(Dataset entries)
.....
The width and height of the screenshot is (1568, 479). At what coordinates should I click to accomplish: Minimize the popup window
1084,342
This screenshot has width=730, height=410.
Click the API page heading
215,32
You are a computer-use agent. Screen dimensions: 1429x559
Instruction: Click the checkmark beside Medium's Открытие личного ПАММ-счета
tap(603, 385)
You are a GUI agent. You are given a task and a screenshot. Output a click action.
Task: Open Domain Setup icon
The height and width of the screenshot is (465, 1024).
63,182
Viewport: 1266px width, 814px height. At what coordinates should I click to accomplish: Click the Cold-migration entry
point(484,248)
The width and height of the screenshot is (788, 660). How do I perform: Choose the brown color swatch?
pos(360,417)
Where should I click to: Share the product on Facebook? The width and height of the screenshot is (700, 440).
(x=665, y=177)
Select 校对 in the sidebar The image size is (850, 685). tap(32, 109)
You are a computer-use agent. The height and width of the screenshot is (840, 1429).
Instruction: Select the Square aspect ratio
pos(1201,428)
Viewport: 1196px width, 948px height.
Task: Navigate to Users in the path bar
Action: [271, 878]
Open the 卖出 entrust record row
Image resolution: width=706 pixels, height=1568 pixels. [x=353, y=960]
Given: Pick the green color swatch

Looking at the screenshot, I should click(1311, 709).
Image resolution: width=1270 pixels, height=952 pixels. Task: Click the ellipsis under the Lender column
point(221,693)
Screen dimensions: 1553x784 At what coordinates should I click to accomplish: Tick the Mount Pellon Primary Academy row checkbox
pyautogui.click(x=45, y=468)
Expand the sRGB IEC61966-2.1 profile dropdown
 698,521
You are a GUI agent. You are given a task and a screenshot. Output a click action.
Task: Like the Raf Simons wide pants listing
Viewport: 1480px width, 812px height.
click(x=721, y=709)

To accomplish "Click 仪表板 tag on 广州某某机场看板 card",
.....
Problem requirements: Down to the last line, give the records again exactly.

Answer box:
The width and height of the screenshot is (1568, 479). At what coordinates should I click to accomplish: Minimize the popup window
1084,342
This screenshot has width=730, height=410.
Click the API page heading
215,32
You are a computer-use agent. Screen dimensions: 1429x559
Instruction: Click the checkmark beside Medium's Открытие личного ПАММ-счета
tap(603, 385)
You are a GUI agent. You are given a task and a screenshot. Output a click action.
Task: Open Domain Setup icon
The height and width of the screenshot is (465, 1024).
63,182
Viewport: 1266px width, 814px height. At what coordinates should I click to accomplish: Click the Cold-migration entry
point(484,248)
The width and height of the screenshot is (788, 660). How do I perform: Choose the brown color swatch?
pos(360,417)
Where should I click to: Share the product on Facebook? The width and height of the screenshot is (700, 440).
(x=665, y=177)
Select 校对 in the sidebar The image size is (850, 685). tap(32, 109)
You are a computer-use agent. The height and width of the screenshot is (840, 1429).
Instruction: Select the Square aspect ratio
pos(1201,428)
Viewport: 1196px width, 948px height.
Task: Navigate to Users in the path bar
Action: [271, 878]
Open the 卖出 entrust record row
Image resolution: width=706 pixels, height=1568 pixels. [x=353, y=960]
Given: Pick the green color swatch

Looking at the screenshot, I should click(1311, 709).
Image resolution: width=1270 pixels, height=952 pixels. Task: Click the ellipsis under the Lender column
point(221,693)
Screen dimensions: 1553x784 At what coordinates should I click to accomplish: Tick the Mount Pellon Primary Academy row checkbox
pyautogui.click(x=45, y=468)
Expand the sRGB IEC61966-2.1 profile dropdown
 698,521
You are a GUI agent. You are given a task and a screenshot. Output a click action.
Task: Like the Raf Simons wide pants listing
Viewport: 1480px width, 812px height.
click(x=721, y=709)

To accomplish "Click 仪表板 tag on 广州某某机场看板 card",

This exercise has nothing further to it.